The 28-year-old Yoka’s stellar amateur run included a berth at the 2012 London Olympics and gold medals at the 2015 World Championships and 2010 Youth Olympic Games. Before his triumph in Rio, he’d already defeated the likes of former heavyweight world champion Joseph Parker and current undefeated prospects Joe Joyce and Ivan Dychko. At the Rio Olympics, he defeated Croatian standout Filip Hrgović in the semifinals and edged Joyce in the gold medal match.

As a professional, Yoka (8-0, 7 KOs) made his debut in June 2017 with a second-round stoppage over the previously undefeated Travis Clark.
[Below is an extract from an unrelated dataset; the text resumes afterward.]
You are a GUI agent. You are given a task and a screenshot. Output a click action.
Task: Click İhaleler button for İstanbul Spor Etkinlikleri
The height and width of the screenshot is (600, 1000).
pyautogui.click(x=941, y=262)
Apart from a decision win over Jonathan Rice in his second outing, Yoka has stopped every foe, including durable Englishman David “White Rhino” Allen and former European champion Alexander Dimitrenko. He made his 2020 debut Sept. 25 and stopped former world title challenger Johann Duhaupas in one round.

Hammer (25-6, 15 KOs) has fought many of the leading heavyweight names during his 12-year career, falling short against Tyson Fury, Luis Ortiz and Alexander Povetkin. He’s notched myriad upset victories, including a highlight-reel knockout over David Price and a 2016 split decision over Erkan Teper for the WBO European belt. In March 2019, he went the 10-round distance against Ortiz and has not been stopped since Fury forced him to retire on his stool after eight rounds in their February 2015 clash.